Si era salvata una prima versione dell’Odissea, svariati De Rerum Natura, gli appunti di Aristotele e commedie minori che mai, mai avrebbe pensato di rivedere e che era certo fossero le uniche copie rimaste.
 
Si scervellò per ore, cercando di ripetere i propri passi in quei momenti tragici, ma non riusciva a comprendere come potesse aver fatto a salvare tutto quel Ben di Dio da solo.
 
Poi, una notte, alla luce di una candela, mentre cercava di ripristinare i caratteri vivi del Carmina di Catullo, stava rileggendo sovrappensiero il quinto quando si bloccò, sollevando la testa dal tavolaccio su cui stava lavorando, per volgere lo sguardo verso un punto indefinito della stanza.
 
“Oh”, pensò.
Gliene doveva definitivamente una.
 
FINE
 
 
 
 
 
 
 
 
 




*”Il mio Crowley non è un violento. Sarà un demone, un omosessuale, un violento, un angelo caduto, ma sicuramente non è una pornostar”.
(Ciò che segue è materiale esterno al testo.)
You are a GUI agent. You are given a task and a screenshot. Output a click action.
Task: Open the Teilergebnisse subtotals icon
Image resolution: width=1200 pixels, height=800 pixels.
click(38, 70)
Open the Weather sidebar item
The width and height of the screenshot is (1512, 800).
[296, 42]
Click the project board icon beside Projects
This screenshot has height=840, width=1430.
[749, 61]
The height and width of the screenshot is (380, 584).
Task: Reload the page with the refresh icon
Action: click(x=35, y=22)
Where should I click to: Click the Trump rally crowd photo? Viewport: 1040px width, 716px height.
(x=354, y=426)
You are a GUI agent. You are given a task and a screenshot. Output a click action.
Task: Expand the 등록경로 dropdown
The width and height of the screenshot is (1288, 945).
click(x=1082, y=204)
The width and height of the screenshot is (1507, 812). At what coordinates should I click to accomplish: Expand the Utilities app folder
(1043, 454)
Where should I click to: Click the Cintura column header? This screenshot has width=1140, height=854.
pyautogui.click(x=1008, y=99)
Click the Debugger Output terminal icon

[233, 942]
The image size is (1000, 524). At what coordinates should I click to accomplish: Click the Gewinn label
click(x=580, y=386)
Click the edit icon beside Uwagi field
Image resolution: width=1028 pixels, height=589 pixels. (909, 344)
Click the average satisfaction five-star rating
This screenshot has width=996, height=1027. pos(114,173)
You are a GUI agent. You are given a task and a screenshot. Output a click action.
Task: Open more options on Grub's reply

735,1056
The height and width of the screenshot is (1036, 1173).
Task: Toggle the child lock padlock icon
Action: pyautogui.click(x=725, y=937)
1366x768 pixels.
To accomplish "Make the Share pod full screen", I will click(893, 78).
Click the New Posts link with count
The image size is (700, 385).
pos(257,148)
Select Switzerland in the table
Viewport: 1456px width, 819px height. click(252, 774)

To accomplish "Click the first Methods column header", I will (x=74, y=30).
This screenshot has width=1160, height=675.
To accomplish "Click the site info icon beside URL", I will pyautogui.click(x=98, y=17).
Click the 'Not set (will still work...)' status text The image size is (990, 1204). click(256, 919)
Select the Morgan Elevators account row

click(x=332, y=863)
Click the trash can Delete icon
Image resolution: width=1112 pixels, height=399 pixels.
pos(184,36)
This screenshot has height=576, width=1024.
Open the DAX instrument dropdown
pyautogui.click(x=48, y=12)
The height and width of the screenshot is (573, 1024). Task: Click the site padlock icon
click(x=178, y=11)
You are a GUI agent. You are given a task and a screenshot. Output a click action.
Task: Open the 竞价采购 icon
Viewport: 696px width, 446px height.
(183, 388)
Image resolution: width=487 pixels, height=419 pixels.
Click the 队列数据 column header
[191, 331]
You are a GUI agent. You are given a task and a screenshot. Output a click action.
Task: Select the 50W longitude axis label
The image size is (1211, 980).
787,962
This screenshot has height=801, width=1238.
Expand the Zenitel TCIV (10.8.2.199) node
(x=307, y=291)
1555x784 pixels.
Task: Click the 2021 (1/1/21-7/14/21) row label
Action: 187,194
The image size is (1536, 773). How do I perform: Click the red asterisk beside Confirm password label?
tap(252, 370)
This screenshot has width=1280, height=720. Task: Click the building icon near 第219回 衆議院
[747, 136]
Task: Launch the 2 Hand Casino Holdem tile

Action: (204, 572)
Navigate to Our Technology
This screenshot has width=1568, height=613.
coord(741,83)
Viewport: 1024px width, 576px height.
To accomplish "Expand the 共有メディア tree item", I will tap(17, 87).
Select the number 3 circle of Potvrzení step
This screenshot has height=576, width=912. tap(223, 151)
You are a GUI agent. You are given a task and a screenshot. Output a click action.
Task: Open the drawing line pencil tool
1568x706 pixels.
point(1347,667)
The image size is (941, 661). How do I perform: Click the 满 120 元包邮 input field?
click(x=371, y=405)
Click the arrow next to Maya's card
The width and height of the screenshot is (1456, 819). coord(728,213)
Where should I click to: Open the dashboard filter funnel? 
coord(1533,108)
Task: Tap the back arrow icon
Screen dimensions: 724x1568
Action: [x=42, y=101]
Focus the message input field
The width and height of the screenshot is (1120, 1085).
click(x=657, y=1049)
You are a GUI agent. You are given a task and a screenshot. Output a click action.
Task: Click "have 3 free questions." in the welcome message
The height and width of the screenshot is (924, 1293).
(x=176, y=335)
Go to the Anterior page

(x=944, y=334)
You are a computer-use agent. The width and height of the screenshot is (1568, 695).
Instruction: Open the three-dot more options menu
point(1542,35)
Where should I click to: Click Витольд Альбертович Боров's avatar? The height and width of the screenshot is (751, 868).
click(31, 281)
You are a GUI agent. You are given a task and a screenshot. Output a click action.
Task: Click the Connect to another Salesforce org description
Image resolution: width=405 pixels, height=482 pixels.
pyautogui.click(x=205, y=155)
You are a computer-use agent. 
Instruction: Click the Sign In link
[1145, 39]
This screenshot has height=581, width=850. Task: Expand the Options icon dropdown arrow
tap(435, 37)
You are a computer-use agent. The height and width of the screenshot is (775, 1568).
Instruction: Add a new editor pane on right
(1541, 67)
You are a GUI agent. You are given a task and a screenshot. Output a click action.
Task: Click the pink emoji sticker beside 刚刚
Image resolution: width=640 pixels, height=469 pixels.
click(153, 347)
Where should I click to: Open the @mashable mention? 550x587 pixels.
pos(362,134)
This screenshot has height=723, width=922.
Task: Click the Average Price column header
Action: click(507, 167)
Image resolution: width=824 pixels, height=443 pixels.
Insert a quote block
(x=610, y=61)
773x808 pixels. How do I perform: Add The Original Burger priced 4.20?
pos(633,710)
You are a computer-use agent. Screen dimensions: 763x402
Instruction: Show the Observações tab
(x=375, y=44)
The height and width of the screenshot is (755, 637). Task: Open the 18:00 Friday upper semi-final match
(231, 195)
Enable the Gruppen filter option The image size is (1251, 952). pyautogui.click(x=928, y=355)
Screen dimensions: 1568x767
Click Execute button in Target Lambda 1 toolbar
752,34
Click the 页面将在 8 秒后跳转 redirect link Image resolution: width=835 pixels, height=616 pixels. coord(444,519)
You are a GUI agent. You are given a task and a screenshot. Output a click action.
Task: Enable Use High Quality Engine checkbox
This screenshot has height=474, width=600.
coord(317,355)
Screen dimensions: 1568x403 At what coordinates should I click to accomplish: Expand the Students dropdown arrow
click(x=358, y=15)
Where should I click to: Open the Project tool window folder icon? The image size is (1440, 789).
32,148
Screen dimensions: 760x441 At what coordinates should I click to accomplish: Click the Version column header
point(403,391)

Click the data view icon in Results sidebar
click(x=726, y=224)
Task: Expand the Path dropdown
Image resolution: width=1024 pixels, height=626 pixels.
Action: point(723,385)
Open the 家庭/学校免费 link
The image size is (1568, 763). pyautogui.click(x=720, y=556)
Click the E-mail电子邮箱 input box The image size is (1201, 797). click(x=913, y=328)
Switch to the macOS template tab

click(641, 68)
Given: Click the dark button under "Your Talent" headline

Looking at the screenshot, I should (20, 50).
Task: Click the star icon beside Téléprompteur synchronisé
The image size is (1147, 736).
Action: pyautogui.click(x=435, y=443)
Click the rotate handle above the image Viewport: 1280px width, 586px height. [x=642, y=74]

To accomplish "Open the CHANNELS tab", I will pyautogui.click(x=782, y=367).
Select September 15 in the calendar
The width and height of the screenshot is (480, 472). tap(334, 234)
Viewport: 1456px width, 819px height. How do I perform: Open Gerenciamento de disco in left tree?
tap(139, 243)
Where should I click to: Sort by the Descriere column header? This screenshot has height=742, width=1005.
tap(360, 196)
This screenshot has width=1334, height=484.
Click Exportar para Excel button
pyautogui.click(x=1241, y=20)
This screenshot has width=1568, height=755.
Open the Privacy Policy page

Scusate, ma dopo aver riletto quella frase nella correzione mi sono immaginata questa semi-cit. detta da Aziraphale.
E niente, rido.


Note: forse questo Aziraphale è troppo menefreghista nei confronti della morte delle persone e troppo empatico verso i libri, ma sinceramente, a dispetto del suo grande amore per l'umanità, secondo me si sarebbe comportato in questo modo. Poi magari cappello io eh, ci sta.
In compenso, spero di essere stata abbastanza esauriente con le indicazioni storiche, senza tuttavia tediarvi eccessivamente. Il fatto che poi nel 600 dC la biblioteca venne definitivamente distrutta, non è certo un deterrente per ciò che comportarono i decreti di Teodosio I, anche se le speculazioni sono tante, e io ne ho approfittato per vagarvi dentro. 
La citazione a inizio storia, tratta dal Purgatorio di Dante, è una delle mie preferite e uno dei momento che più amo fra Dante e Virgilio, e ho adorato poterla applicare, anche se in modo particolare e "invertito" a loro due.